● The problem: How many lines in the records below contain the string "computer"? Answer with the number alone.

● Stored dataset items:

*** Block opens ***

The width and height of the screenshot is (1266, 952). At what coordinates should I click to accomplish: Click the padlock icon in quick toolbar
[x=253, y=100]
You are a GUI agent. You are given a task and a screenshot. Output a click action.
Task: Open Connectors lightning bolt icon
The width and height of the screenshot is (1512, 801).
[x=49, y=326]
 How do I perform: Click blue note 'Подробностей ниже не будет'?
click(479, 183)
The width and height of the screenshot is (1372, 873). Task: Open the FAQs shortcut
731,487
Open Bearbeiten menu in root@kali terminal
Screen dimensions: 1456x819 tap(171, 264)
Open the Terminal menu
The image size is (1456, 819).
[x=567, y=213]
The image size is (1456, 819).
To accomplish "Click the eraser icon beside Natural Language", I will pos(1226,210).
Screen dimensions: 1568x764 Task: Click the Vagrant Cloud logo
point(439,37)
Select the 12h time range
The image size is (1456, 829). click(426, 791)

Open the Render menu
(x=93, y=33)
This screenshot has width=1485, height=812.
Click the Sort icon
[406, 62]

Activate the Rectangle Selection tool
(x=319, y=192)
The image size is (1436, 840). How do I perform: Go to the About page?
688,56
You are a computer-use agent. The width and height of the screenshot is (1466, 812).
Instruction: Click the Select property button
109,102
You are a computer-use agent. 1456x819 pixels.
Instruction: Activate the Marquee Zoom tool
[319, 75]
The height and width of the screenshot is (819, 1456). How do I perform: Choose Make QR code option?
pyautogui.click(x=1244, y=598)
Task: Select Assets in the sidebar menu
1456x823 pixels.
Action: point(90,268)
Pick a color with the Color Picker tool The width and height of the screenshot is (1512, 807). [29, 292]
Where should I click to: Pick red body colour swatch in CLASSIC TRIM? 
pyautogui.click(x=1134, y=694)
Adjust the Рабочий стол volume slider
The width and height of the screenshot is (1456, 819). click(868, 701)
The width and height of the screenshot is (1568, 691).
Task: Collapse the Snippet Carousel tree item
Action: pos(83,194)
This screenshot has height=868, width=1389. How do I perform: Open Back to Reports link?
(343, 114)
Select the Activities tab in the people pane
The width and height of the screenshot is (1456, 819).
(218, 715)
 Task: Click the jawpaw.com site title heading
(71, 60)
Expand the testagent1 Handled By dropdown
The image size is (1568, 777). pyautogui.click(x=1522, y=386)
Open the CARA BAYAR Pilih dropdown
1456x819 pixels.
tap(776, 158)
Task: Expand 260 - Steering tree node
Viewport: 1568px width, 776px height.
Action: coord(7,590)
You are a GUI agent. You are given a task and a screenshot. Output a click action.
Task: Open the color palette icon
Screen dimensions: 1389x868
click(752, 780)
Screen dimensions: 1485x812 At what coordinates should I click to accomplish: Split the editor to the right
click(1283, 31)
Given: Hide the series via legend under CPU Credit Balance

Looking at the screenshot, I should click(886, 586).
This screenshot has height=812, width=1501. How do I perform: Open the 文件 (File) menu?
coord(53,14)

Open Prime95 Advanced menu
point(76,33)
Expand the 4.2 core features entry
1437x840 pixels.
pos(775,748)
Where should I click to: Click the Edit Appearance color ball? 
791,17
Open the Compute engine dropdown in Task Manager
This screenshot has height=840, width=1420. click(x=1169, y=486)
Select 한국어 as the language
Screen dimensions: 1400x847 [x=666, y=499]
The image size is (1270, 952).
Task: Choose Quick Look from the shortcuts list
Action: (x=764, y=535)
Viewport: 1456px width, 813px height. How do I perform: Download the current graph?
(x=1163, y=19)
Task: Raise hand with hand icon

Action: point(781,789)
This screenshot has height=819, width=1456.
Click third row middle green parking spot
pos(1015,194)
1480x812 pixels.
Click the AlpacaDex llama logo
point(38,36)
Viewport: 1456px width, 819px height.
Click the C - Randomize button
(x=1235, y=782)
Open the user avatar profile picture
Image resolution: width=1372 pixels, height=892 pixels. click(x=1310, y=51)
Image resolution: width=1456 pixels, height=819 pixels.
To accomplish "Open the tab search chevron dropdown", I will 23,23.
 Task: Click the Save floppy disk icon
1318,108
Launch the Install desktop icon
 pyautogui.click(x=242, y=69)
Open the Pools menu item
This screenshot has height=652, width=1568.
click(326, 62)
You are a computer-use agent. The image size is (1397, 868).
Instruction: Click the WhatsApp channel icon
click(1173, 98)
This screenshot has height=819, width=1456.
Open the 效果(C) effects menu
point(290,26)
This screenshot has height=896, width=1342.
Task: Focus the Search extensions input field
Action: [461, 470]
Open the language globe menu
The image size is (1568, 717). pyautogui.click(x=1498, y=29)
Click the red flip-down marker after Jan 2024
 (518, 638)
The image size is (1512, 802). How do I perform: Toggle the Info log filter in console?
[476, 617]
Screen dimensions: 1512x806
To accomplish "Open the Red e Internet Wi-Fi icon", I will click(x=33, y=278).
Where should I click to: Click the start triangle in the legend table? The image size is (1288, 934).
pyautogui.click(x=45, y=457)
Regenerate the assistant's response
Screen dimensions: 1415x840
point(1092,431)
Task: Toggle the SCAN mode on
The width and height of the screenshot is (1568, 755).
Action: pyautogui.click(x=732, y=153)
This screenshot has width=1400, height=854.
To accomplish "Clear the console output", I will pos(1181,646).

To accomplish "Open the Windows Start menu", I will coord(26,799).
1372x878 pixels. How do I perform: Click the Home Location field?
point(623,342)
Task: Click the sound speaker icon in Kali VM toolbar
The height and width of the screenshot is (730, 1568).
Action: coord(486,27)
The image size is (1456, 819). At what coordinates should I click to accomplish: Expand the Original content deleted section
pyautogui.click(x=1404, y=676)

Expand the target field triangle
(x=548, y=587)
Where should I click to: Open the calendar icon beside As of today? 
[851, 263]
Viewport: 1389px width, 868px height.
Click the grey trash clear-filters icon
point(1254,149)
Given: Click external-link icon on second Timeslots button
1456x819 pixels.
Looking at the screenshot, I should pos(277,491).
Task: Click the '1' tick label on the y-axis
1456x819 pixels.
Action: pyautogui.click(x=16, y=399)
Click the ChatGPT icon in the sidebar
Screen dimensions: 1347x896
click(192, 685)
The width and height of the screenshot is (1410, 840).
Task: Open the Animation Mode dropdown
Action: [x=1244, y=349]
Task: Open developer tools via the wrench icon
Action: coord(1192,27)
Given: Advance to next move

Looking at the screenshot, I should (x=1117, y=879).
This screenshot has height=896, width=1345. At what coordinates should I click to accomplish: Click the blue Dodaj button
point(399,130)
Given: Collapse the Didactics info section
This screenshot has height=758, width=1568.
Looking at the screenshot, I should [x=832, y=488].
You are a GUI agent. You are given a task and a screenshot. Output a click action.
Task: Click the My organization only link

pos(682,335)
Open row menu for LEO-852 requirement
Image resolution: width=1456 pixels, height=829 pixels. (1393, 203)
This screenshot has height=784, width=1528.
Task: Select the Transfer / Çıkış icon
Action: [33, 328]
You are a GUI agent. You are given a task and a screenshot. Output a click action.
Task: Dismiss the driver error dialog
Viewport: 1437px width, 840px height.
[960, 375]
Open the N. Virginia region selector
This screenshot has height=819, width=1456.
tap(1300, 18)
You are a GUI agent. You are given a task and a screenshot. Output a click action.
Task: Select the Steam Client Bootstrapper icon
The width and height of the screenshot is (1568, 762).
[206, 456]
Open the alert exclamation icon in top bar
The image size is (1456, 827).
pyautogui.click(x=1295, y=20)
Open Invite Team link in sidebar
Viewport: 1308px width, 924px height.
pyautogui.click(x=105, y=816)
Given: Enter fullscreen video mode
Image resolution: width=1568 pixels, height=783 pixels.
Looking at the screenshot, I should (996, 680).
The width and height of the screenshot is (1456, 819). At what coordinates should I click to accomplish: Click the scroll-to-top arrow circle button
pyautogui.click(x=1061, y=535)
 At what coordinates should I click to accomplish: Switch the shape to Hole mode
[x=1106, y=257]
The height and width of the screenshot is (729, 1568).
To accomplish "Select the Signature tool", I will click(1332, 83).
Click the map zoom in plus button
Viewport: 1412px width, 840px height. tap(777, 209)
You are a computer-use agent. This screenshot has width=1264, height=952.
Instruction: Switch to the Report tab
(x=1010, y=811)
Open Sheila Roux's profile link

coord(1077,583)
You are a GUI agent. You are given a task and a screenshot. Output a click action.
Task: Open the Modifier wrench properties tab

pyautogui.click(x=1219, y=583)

*** Block closes ***

● Reply to the exercise: 4